__Exercise instructions__
Scan the data, and whenever a line contains "Choose", copy it.

(Stored data entries)
# # # # # # #

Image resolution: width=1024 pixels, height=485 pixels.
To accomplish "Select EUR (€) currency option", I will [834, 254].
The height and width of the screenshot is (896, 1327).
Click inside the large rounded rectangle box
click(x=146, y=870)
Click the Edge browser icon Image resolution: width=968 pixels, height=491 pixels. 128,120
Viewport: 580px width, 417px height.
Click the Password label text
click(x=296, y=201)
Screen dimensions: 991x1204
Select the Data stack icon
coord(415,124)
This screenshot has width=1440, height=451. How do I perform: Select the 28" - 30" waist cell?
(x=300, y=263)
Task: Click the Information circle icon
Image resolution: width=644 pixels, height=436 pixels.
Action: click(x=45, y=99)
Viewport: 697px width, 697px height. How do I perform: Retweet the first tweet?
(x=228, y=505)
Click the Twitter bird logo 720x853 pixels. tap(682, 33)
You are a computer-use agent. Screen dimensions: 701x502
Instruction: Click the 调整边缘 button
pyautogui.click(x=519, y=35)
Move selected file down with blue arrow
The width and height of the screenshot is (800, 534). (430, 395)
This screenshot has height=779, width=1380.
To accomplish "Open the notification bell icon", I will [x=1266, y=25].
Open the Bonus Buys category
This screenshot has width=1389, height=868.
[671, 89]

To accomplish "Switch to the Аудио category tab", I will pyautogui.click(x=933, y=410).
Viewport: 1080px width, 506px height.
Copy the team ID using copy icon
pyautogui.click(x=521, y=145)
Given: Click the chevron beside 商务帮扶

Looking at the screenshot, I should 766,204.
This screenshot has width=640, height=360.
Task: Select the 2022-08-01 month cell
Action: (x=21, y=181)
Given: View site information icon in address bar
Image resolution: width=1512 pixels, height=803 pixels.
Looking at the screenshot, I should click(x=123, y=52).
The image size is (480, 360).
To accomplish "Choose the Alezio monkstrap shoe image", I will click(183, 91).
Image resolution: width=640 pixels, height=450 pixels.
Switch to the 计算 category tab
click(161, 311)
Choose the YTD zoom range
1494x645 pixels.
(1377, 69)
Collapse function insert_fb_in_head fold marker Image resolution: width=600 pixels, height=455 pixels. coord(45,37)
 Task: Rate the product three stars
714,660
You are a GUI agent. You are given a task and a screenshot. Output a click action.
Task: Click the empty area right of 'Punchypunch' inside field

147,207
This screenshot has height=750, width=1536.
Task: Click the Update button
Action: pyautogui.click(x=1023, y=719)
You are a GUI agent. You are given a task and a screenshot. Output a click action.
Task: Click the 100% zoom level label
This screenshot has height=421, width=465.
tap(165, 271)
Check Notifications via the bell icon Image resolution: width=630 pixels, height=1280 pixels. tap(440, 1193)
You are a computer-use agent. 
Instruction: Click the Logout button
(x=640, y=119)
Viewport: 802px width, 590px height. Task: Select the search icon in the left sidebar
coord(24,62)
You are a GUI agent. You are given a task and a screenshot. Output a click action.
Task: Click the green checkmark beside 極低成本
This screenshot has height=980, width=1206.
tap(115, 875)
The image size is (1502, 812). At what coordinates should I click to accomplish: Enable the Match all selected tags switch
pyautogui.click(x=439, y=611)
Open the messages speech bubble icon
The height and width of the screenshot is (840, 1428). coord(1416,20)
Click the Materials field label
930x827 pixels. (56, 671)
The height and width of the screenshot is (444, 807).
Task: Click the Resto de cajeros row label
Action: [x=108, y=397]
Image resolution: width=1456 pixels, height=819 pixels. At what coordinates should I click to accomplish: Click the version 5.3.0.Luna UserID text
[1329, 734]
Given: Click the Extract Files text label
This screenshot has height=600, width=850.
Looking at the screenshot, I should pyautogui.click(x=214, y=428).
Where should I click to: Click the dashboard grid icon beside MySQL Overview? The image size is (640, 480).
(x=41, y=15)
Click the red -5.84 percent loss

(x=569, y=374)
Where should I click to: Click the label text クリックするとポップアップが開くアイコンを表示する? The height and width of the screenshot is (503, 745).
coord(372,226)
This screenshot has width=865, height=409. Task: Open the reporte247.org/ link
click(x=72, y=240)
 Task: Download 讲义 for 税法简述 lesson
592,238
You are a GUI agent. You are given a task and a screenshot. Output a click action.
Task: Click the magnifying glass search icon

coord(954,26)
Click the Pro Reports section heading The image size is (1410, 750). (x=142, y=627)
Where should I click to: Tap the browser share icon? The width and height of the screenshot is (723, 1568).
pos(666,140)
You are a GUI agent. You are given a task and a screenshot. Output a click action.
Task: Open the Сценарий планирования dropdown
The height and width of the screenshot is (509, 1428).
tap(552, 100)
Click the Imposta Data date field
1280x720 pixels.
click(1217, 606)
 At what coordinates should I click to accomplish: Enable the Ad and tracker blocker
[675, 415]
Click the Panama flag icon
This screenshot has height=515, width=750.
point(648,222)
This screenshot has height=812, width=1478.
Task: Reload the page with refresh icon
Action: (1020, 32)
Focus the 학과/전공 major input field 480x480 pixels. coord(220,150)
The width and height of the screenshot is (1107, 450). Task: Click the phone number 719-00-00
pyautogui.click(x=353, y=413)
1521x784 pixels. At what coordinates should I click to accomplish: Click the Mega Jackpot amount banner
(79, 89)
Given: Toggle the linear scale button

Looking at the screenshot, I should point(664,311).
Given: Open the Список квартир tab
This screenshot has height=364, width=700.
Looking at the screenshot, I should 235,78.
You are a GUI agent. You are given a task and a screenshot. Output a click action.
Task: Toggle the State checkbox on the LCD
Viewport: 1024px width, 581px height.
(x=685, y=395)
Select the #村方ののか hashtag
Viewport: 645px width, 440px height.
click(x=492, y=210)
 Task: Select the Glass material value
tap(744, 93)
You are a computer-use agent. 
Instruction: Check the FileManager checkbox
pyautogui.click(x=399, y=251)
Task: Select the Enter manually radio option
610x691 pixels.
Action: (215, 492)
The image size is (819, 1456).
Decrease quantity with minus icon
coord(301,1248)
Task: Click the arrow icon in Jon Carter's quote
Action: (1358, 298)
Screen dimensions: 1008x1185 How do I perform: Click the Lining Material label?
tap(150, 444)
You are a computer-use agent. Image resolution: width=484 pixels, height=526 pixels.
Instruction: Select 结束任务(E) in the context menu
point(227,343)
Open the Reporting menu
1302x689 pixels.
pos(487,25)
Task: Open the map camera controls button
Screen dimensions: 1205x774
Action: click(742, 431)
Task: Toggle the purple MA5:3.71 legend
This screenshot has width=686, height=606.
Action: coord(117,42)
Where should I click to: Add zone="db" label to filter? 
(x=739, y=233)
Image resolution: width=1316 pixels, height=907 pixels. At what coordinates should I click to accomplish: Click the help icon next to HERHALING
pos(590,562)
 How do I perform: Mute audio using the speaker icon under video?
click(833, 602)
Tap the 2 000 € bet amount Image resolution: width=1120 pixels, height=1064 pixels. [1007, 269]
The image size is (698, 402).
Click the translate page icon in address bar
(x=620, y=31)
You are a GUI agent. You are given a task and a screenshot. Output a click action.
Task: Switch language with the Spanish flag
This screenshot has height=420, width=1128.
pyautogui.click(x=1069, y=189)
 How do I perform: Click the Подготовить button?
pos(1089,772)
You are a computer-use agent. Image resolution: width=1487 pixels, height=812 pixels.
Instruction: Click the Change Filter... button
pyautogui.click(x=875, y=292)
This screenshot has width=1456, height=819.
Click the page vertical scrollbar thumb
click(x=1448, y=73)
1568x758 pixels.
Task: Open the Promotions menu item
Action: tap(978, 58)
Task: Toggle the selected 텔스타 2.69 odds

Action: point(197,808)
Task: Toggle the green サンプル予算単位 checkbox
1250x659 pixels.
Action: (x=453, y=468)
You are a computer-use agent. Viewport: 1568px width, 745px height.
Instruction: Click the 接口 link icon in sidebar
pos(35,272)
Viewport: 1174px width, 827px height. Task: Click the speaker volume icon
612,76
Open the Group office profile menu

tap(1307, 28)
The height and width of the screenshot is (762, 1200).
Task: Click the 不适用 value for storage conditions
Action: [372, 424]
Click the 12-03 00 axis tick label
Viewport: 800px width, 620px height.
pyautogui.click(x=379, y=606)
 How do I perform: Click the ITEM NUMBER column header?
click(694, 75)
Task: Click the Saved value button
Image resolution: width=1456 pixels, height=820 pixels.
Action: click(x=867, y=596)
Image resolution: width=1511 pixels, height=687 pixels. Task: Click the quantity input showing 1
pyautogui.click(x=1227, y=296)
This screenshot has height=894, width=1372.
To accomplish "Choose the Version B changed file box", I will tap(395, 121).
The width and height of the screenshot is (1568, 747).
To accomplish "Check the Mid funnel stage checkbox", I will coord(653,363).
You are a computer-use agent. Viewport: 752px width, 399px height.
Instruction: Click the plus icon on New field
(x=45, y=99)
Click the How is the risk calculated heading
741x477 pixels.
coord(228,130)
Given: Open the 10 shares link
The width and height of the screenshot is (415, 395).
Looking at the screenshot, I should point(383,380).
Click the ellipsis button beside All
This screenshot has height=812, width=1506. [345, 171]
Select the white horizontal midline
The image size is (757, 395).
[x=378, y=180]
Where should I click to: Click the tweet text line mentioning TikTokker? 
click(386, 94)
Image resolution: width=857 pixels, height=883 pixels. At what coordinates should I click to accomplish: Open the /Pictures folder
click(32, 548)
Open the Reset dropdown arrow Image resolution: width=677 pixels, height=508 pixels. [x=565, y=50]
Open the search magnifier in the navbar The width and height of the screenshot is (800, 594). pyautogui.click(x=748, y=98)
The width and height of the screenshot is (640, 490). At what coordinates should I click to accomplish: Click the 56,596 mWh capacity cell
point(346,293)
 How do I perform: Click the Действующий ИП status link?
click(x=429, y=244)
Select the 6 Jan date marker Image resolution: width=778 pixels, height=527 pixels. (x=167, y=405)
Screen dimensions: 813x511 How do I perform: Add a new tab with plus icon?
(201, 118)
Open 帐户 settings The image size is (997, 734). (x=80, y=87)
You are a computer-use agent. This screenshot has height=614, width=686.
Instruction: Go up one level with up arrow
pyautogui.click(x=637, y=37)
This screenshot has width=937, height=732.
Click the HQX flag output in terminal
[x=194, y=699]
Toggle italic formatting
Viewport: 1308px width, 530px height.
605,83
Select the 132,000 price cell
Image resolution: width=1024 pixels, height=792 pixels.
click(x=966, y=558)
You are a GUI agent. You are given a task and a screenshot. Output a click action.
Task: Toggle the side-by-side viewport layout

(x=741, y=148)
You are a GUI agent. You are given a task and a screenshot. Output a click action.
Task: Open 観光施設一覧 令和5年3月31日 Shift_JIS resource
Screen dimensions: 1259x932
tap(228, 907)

# # # # # # #

__Answer to this task__
To accomplish "Choose the Alezio monkstrap shoe image", I will click(183, 91).
Choose the YTD zoom range
To accomplish "Choose the Version B changed file box", I will tap(395, 121).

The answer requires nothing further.